◆ What is being asked:
Could you return every line of the records below that contains the word "sidebar"?

◆ Exercise inputs:
◆ ◆ ◆ ◆ ◆ ◆ ◆

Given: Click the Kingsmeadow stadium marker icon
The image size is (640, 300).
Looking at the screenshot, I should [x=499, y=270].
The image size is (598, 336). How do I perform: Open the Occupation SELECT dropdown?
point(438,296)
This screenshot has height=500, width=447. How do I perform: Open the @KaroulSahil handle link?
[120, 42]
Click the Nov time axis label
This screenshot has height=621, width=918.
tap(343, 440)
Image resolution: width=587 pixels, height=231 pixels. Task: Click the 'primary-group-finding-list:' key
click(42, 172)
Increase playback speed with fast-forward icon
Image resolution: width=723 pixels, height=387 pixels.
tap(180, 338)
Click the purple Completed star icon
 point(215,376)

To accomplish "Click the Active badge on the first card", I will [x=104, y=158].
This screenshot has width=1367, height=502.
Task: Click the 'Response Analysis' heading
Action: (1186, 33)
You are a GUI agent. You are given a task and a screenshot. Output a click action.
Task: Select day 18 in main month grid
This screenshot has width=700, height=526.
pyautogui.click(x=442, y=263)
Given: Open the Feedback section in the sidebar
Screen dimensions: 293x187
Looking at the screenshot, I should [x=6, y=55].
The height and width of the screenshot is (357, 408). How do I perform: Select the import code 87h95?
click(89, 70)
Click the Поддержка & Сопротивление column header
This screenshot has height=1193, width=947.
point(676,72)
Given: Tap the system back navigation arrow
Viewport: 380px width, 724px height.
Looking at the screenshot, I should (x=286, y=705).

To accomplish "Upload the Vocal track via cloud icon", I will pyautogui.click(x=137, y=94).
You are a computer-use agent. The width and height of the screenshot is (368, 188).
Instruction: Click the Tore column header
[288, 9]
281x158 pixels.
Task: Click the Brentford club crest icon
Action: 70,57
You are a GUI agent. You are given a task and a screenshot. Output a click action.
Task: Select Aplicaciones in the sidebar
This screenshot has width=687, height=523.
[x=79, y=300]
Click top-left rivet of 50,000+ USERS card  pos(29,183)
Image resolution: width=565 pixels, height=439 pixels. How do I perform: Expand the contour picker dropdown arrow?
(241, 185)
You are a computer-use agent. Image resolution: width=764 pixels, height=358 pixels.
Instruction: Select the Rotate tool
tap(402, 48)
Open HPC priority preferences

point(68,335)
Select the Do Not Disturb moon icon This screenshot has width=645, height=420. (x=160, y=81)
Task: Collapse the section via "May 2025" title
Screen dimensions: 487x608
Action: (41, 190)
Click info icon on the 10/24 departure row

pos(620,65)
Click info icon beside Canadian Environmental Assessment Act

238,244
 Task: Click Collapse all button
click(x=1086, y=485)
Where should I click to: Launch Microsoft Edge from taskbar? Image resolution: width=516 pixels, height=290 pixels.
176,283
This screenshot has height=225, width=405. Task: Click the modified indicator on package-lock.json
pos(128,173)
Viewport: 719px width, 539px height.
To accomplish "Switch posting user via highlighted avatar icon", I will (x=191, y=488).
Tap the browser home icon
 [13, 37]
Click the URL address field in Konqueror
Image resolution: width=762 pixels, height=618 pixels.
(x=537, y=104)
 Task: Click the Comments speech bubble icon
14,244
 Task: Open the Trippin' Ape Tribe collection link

◆ ◆ ◆ ◆ ◆ ◆ ◆

◆ Your solution:
Given: Open the Feedback section in the sidebar
Task: Select Aplicaciones in the sidebar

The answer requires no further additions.